Use this playbook when you suspect WARC corruption or replay integrity risk, especially after:

  • sshfs/FUSE mount instability (Errno 107: Transport endpoint is not connected)
  • unexpected crawler/container termination during WARC writes
  • manual intervention on job output directories

This playbook is intentionally procedural; for background see:

  • Roadmap/incident context: docs/planning/implemented/2026-01-08-storagebox-sshfs-stale-mount-recovery-and-integrity.md
  • Storage infra recovery: storagebox-sshfs-stale-mount-recovery.md

0) Safety rules (do not skip)

  • Never quarantine while a job is running.
  • Never quarantine after a job has been indexed (i.e., when Snapshot rows exist): moving WARCs breaks replay because Snapshot.warc_path must remain valid.
  • If verification failures are infra_error, treat it as a storage incident first (recover mounts), not corruption.

The CLI enforces the most important guards and will refuse unsafe operations.

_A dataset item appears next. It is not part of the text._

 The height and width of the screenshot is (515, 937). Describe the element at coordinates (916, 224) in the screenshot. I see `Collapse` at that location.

1) Pick a verification level (cost vs confidence)

The healtharchive verify-warcs command supports three levels:

  • Level 0 (cheap): file exists, is readable, size > 0
  • Level 1 (moderate, default): gzip stream integrity (detect truncation/CRC issues)
  • Level 2 (heavier): WARC parseability (iterate records; streams bodies)

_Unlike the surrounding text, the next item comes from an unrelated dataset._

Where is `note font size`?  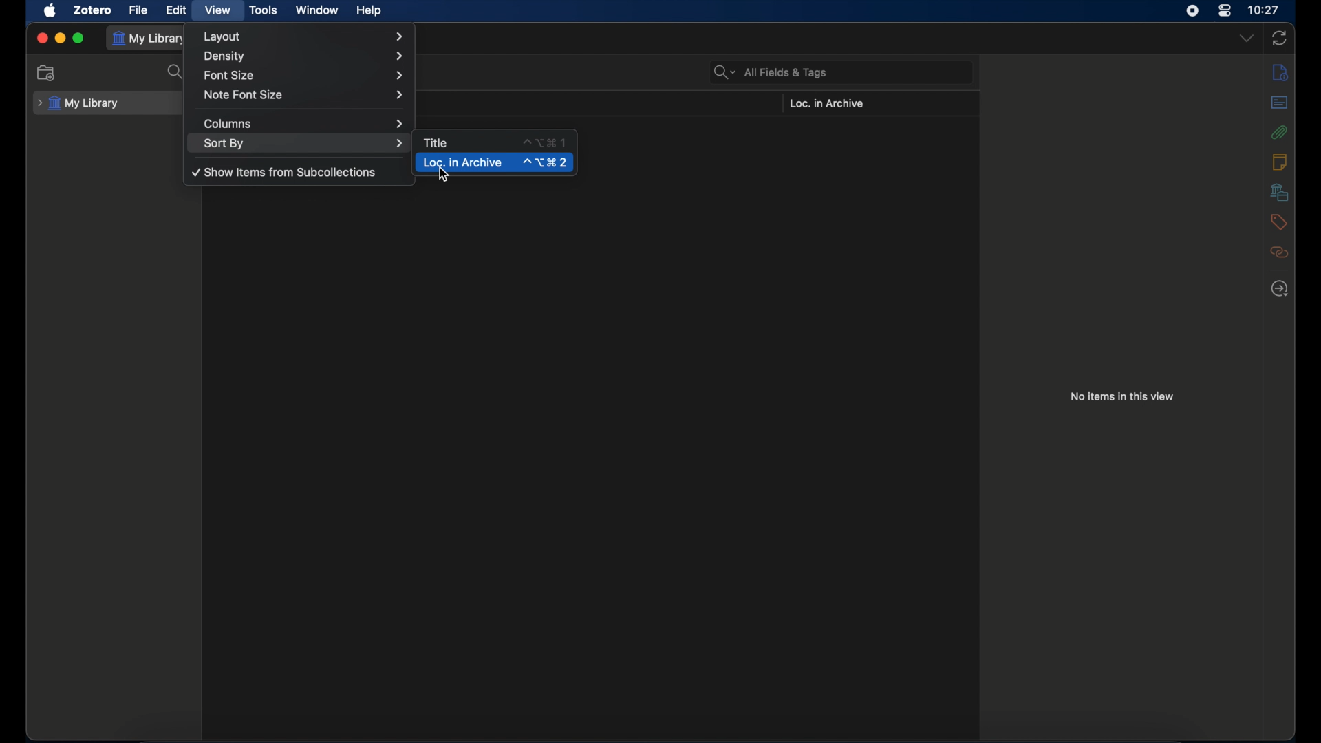 note font size is located at coordinates (303, 94).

Recommended posture on a single VPS:

  • Post-incident window: Level 1 for WARCs touched during the incident window.
  • “Always on” before indexing: Level 0 (built into the indexing pipeline; optional deeper checks via env).

2) Verify WARCs for a job (report-only)

Run a report-only verification:

cd /opt/healtharchive
sudo bash -lc 'set -a; source /etc/healtharchive/backend.env; set +a; healtharchive verify-warcs --job-id <JOB_ID> --level 1'

Bound the work if you’re validating an incident window:

healtharchive verify-warcs --job-id <JOB_ID> --level 1 --since-minutes 180 --limit-warcs 50

Optional: write a Prometheus node_exporter textfile metric:

healtharchive verify-warcs --job-id <JOB_ID> --level 1 --metrics-file /var/lib/node_exporter/textfile_collector/healtharchive_warc_verify.prom

3) If verification fails with infra_error

This is usually mount instability, not corruption.

  • Follow storagebox-sshfs-stale-mount-recovery.md.
  • After recovery, re-run verify-warcs.

4) If verification fails with corrupt_or_unreadable (pre-index only)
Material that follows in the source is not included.